John Stebbins stebbins
Mon May 17 20:24:47 CEST 2010

On 05/17/2010 10:56 AM, Michael Niedermayer wrote:
> On Sun, May 16, 2010 at 04:31:07PM -0700, John Stebbins wrote:
>> When seeking to the beginning of an avi file with av_seek_frame,
>> avi_read_seek seeks to the correct position for stream index 0, then
>> seeks to the next interleaved packet for all other streams.  
> no, it does not, there is just 1 seek. The code just initializes
> internal variables for the other streams.
I realize that.  My language was imprecise.
>> When
>> seeking to the beginning of the file, this causes packets for other
>> streams to be skipped if these streams start earlier in the file than
>> stream 0.
> yes thats how the code works, i can see that this may be undesireable
> but instead of hacking around on the old seeking api. I think we should
> look into getting the new api (avformat_seek_file) in shape and implemented.
> otoh if one really wanted to work on the old, a prerequesite of your
> change would be to update the old api to describe this issue and
> preferred behavior otherwise one can be sure that no 2 demuxers would
> behave equal.
I didn't know there was a new api being worked on.  If the old is being
deprecated, then by all means, the effort should go into the new.

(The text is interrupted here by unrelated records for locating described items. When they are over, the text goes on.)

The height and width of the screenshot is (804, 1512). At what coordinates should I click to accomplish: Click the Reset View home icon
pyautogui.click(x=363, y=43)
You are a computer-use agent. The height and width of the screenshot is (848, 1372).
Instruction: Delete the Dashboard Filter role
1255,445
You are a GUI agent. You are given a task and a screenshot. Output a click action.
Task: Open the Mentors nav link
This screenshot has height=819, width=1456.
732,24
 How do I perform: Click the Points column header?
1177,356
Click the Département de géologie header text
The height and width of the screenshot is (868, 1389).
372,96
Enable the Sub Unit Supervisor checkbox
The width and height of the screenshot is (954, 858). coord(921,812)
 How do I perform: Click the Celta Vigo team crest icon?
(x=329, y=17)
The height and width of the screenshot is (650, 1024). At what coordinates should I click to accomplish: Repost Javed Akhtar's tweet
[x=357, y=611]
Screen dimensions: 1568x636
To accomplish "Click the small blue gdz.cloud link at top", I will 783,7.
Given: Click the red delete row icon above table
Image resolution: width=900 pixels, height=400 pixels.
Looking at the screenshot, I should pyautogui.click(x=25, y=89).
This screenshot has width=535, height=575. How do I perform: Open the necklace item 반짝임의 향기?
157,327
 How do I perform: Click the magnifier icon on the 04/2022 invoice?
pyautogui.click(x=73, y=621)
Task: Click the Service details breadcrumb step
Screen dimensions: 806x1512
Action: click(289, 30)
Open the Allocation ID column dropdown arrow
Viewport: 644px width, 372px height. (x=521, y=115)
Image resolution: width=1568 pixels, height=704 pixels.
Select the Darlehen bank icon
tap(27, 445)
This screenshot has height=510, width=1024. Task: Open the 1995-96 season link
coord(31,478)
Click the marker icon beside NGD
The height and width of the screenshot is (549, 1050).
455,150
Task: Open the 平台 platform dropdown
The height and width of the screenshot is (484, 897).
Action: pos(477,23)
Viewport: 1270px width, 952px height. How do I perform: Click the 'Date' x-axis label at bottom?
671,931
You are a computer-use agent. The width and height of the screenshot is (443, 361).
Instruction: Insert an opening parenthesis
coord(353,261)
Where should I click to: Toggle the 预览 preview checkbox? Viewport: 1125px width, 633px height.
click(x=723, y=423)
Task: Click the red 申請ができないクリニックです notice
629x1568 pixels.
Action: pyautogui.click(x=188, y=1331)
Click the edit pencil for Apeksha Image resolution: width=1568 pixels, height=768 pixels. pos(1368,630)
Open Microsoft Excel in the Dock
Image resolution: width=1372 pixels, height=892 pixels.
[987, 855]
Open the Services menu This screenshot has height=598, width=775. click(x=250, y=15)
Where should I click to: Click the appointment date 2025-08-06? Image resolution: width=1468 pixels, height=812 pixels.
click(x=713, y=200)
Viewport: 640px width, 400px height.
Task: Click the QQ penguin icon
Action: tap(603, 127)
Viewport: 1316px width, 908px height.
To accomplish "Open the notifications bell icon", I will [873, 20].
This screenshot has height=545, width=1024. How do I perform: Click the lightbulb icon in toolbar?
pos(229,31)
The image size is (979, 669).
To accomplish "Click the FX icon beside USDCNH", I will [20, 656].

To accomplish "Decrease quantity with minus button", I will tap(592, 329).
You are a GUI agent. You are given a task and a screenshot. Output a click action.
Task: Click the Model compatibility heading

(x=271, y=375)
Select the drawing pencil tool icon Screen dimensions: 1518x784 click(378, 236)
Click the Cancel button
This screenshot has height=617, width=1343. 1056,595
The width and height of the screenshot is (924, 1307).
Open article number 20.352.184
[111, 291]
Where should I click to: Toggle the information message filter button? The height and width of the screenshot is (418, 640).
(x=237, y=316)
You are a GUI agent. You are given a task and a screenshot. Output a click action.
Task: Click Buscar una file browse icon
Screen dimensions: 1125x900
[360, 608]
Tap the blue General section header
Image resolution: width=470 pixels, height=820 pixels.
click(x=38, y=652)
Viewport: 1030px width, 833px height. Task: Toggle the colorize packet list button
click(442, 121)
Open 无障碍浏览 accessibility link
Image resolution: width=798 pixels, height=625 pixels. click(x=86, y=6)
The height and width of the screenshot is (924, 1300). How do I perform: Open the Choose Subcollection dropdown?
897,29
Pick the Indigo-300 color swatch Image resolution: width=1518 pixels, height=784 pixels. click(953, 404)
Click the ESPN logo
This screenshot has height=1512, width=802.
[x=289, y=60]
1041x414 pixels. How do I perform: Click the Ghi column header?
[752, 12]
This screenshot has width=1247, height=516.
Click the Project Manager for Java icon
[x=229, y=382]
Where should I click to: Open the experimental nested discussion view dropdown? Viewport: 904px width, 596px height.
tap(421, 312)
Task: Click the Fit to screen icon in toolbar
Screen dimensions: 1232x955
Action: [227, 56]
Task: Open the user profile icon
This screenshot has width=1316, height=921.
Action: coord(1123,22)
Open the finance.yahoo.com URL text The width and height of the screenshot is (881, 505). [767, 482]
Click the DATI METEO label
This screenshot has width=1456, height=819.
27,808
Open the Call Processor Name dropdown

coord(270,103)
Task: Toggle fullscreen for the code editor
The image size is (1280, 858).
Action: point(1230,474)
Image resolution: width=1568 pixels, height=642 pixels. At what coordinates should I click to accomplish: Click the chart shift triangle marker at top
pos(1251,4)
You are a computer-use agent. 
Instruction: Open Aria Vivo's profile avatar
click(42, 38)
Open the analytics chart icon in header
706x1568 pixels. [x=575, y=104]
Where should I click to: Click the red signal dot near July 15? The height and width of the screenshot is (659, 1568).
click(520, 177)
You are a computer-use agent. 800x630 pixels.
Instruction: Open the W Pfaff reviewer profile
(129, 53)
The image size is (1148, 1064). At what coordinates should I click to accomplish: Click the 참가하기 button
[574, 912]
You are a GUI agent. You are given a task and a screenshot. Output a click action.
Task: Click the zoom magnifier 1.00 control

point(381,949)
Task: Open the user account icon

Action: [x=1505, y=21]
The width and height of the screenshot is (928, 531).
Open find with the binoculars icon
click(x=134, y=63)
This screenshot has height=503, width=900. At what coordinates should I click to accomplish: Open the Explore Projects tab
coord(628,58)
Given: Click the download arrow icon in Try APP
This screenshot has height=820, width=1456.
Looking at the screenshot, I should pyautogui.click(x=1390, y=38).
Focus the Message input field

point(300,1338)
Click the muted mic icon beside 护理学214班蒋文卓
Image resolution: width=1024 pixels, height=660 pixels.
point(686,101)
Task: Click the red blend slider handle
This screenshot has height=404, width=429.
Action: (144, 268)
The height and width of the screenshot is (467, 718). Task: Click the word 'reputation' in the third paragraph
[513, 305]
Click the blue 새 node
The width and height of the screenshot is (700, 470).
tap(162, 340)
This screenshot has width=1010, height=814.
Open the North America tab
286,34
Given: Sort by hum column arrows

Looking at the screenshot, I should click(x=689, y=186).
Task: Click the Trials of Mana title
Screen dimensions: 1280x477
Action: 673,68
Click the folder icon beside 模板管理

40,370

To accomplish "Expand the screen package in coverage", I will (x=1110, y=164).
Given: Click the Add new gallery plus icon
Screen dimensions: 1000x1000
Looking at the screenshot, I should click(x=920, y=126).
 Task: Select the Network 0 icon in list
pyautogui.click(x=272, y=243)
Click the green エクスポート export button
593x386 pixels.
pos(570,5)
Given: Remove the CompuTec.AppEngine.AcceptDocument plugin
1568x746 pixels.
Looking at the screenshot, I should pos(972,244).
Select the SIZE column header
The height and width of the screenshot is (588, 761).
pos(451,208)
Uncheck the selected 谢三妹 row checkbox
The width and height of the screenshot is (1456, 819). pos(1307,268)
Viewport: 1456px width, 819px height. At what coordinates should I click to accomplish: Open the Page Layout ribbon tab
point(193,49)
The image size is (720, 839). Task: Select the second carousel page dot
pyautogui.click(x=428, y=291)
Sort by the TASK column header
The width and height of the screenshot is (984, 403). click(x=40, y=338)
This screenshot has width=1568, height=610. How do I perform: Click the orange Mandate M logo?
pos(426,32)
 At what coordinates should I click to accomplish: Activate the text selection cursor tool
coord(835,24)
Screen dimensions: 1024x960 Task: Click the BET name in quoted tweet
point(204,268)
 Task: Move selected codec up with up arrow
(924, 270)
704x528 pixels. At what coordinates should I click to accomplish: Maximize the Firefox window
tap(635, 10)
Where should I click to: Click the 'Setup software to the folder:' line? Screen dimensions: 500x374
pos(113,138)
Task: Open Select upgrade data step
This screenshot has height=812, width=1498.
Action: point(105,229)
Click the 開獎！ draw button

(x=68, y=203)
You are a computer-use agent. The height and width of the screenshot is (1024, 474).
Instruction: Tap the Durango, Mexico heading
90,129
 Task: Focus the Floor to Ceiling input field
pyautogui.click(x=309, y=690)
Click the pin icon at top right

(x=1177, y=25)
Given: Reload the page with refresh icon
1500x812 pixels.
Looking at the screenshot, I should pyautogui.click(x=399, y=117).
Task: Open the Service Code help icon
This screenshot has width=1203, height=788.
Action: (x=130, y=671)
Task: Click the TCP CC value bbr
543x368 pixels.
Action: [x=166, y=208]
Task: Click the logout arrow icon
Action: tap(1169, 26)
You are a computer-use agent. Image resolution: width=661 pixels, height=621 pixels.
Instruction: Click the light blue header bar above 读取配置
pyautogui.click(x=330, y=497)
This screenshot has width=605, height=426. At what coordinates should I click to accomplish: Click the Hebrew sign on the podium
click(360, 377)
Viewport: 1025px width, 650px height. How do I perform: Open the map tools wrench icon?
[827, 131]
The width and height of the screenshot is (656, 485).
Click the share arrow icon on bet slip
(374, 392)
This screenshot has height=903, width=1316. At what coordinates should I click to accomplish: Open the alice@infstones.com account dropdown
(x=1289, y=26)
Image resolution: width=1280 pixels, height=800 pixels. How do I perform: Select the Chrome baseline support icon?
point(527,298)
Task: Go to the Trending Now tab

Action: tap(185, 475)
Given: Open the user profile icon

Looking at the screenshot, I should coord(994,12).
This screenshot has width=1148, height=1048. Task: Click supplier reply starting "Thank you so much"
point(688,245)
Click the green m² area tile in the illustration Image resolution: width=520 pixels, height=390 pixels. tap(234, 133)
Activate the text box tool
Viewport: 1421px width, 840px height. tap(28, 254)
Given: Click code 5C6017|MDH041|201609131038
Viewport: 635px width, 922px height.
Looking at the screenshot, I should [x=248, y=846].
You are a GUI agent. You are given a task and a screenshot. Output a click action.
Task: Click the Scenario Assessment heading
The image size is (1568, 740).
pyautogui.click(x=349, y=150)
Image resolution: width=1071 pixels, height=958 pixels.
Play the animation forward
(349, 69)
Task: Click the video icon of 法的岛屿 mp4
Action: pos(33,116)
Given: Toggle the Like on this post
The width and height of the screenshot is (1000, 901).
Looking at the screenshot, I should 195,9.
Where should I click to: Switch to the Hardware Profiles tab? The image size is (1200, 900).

>> This patch changes the logic only when a backward seek is requested. It
> yes and maybe this makes sense or maybe not
> so why just for backward seeks?
To be honest, I wanted to change the behaviour for all cases.  It seems
more correct to adjust to a position that is at or before the desired
timestamp after searching for that timestamp in all stream indexes. But
I was afraid this could cause issues for programs that expected the
current behaviour.   For example, a small forward seek request could
result in a backward seek if the packets of one stream span a much
larger duration than the packets of another stream in the file.  So by
checking the direction flag, I am guaranteeing that the seek will always
result in a movement in the desired direction.